# Disney Princesses in Asia



## DisneyRegulars

So I've been wondering lately as my trip is approaching waaay to rapidly. Do they have Americans or at least Caucasian girls with European features play the Disney princesses like Cinderella in the parks in Shanghai/Tokyo/Hong Kong? Or is it an Asian Cinderella? Do the face characters in general speak the the local languages as well as English?


----------



## Agent 86

In my experience, the cast members "match" their animated counterparts. But, I don't do too many meets with "face" characters.

We recently saw Rapunzel and Cinderella at Shanghai and they were both Caucasian (with wigs, contact lenses and make-up to resemble the characters more). I only spoke to Rapunzel and she spoke English. We met Captain America and he was Caucasian and spoke English. We met Spider-Man twice (as our first PhotoPass photos never appeared) and the first time I'm certain he was Chinese, but the second time he may have been Caucasian (because he was quite tall and spoke English with some kind of American accent, but he could have just learnt to speak English from an American tutor).
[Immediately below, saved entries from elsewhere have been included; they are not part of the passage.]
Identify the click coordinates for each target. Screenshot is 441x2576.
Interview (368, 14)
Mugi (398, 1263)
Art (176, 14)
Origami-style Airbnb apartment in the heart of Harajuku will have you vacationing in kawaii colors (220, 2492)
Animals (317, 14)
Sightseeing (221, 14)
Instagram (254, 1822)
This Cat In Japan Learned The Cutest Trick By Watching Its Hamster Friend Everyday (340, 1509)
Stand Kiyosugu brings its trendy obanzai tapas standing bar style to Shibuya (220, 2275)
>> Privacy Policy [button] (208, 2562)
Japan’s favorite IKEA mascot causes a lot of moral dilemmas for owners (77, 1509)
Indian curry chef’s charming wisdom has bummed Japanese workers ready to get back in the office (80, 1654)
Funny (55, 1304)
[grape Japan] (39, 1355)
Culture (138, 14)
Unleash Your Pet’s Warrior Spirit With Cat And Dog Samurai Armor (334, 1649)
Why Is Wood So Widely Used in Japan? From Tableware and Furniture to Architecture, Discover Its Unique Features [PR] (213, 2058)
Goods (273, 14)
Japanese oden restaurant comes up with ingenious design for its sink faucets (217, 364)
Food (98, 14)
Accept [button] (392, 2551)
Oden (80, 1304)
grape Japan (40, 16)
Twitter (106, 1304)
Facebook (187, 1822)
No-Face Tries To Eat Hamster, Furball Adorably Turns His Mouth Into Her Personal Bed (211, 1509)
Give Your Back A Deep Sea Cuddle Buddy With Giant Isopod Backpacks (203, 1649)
I can't recall meeting any Princesses in Tokyo or Hong Kong, but I'm sure it would be the same. I did meet Captain Jack in Tokyo and he was Caucasian and spoke English. I may be misremembering, but I think I "saw" Mary Poppins in Tokyo when quickly walking through Main Street and she was Caucasian, but I could be getting my parks and sightings mixed up.


----------



## katt789

Disney auditions in US/Canada/Aus/UK/New Zealand for their Asian parks (and sometimes Paris), their "face entertainment cast" as called will look the same as say, they would in the states. They speak English, and probably minor bits of Japanese/Mandarin/Cantonese depending. Spider Man in Shanghai is a local performer though, he speaks very minor English. (same goes for Mulan in the parade but she doesn't do any meet and greets, just the parade)


----------



## Karin1984

Looking at pictures I think Belle is the only Western princess I have seen who sometimes has more Asian features. The blonde princesses never.


----------



## Aussie Wendy

At our recent visit to Shanghai Belle, Aurora, Rapunzel and Flynn M&G were Caucasian and spoke English to us. I confess I didn't notice if any were bilingual to greet the locals in their language. A couple of characters like Darth Vadar in the Star Wars pavilion didn't speak, well not to us but "acted" out well. We noticed occasionally Asian featured girls played in other roles eg a princesses in the castle show on the stage (such as Elsa in one of the performances) but they were well made up to look like the character.


----------



## zanzibar138

Yep, all the characters for meet and greets match how they are in the movie. Most that I've met speak English with an American accent. I haven't noticed about the princesses, but I know that Captain Jack in Shanghai was only speaking English (with the same piratey English accent as in the movies). If they are generally presented as Caucasian, then they will be played by a Caucasian CM.


----------



## DisneyRegulars

Update: Fairy Godmother in Japan wears a really freaky looking mask. All other princesses we saw were Caucasian.


----------



## Chipmunkmaniac

yup they are all caucasian: usually American or Australian (that's wherer they audition most)


----------